James Burnett, Lord Monboddo (1714-1796)

James Burnett, more commonly known by his judicial title, Lord Monboddo, was born on 25 October 1714 at Monboddo in Kincardineshire in the North East of Scotland, a son of the Laird of Monboddo. He attended university in Aberdeen where he learned Greek from Professor Blackwell, famous for bringing about a revival of classical learning in the north of Scotland. Blackwell was an accomplished Greek scholar, but he tended to idolize the Greeks and dismiss everything as worthless that came after or was not based on Plato and Aristotle. This was a prejudice that Burnett imbibed and retained throughout his life.

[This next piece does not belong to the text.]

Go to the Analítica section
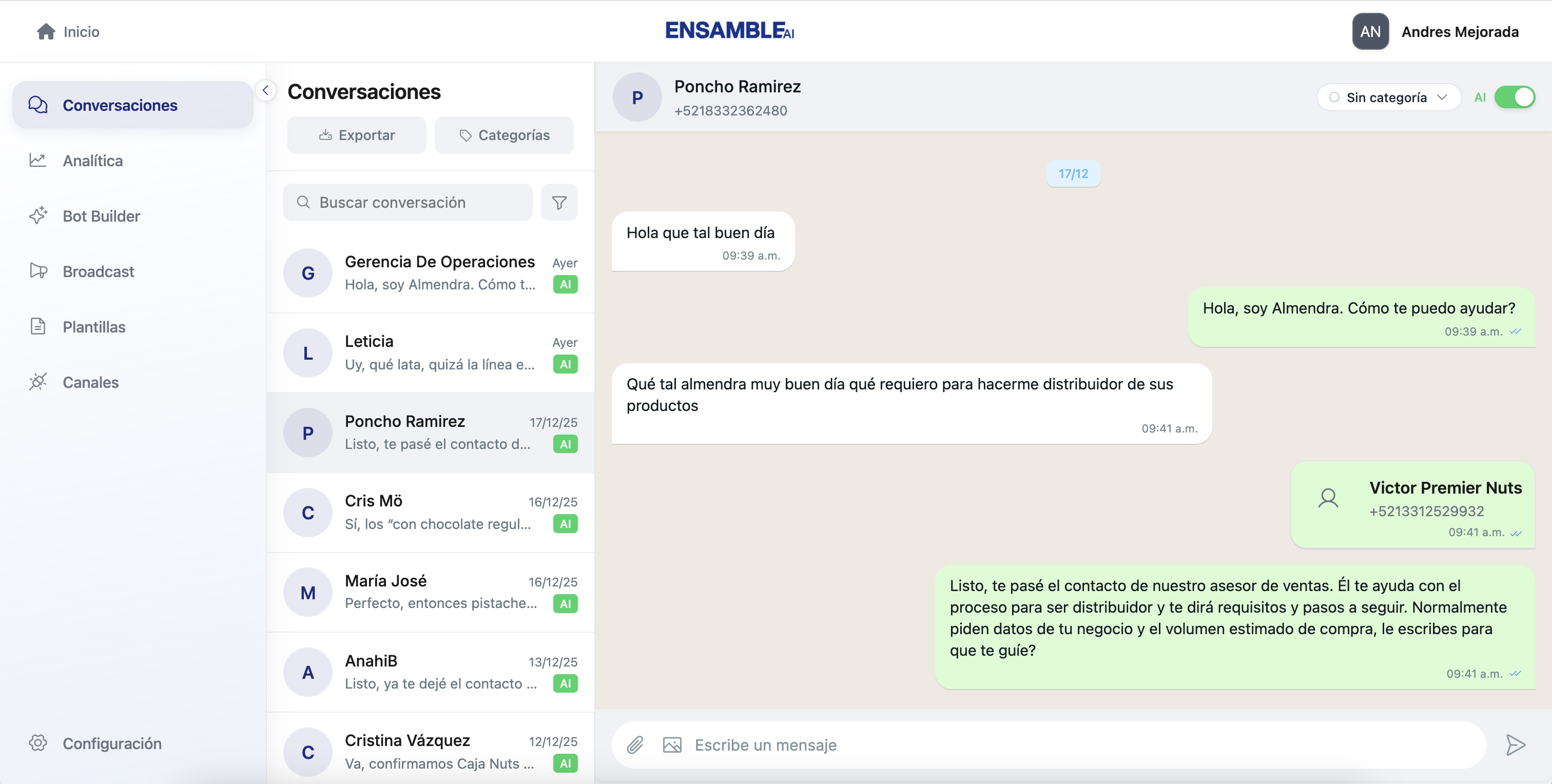Screen dimensions: 1552x784 92,161
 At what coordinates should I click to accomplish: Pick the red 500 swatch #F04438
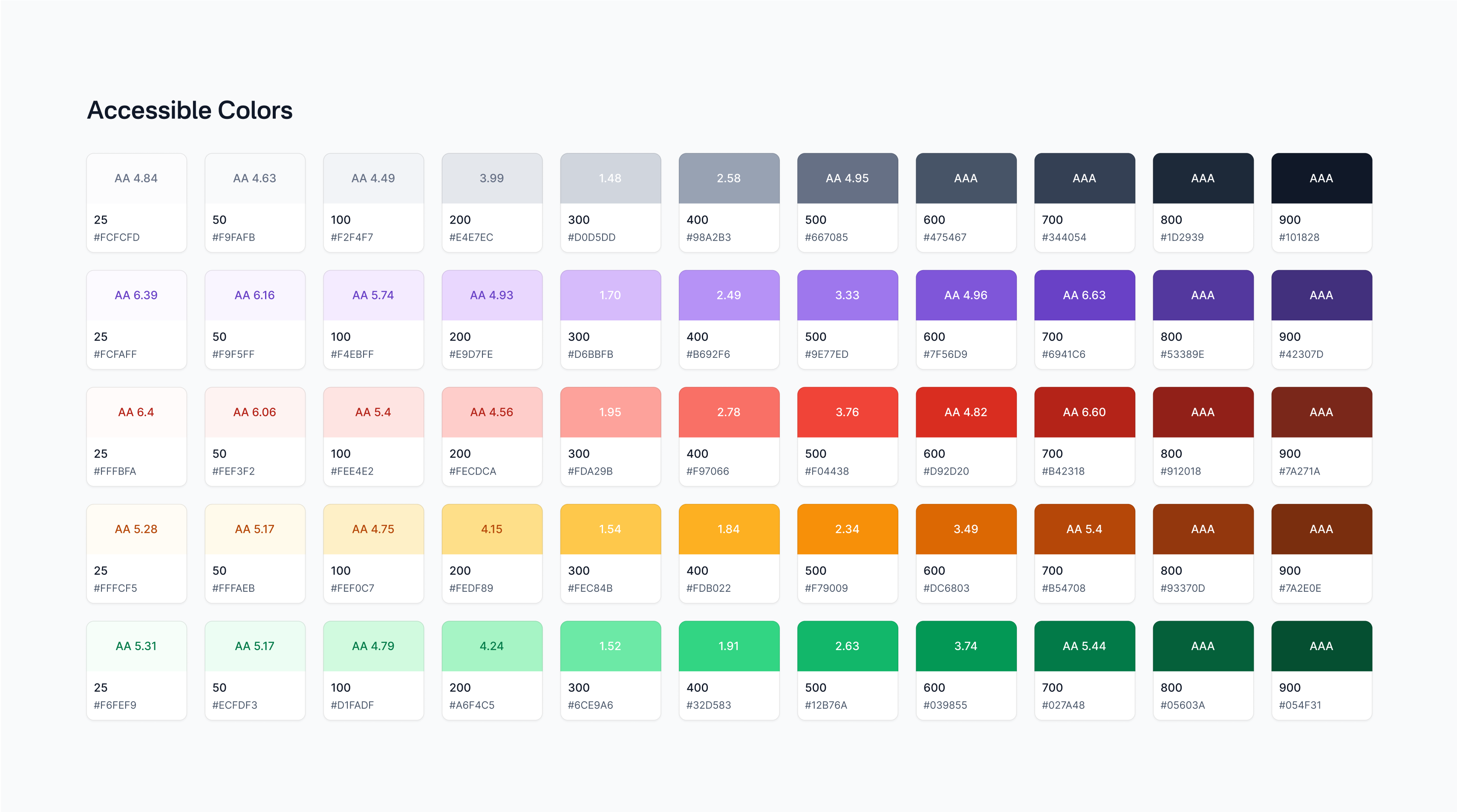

After studying law in chambers in Edinburgh, Burnett spent time in the Netherlands studying Dutch jurists on Roman Law, where he also gained an enduring interest in folklore. He returned to Edinburgh in 1736, on a day that subsequently became notorious for the lynching of Captain Porteous, a man who had drawn public wrath by ordering his soldiers to shoot into a rioting mob. In 1737, he became an Advocate, but it was some years before his part is a high profile inheritance case gained him the political support that brought his appointment as a judge in 1767, a position in which he was better able to exhibit his undoubted legal abilities.

Monboddo was not a philosopher, nor, unlike his perpetual intellectual adversary, Lord Kames, was he much in sympathy with the intellectual ideals of the Scottish Enlightenment. However, at his home in the Canongate of Edinburgh he frequently hosted suppers which the Edinburgh literati – including the mathematician John Gregory, the historian William Robertson and the philosopher Adam Ferguson, regularly attended. Moreover, he was a prolific writer on intellectual subjects. Over a period of almost twenty years (1773-92) he published a six volume study of The Origin and Progress of Language. His second major project was of a more philosophical nature. Ancient Metaphysics also appeared volume by volume over twenty years (1779-99), the last volume being published just a few weeks before his death. In these volumes he drew on ancient metaphysics to counter both the philosophy of David Hume and the physics of Isaac Newton.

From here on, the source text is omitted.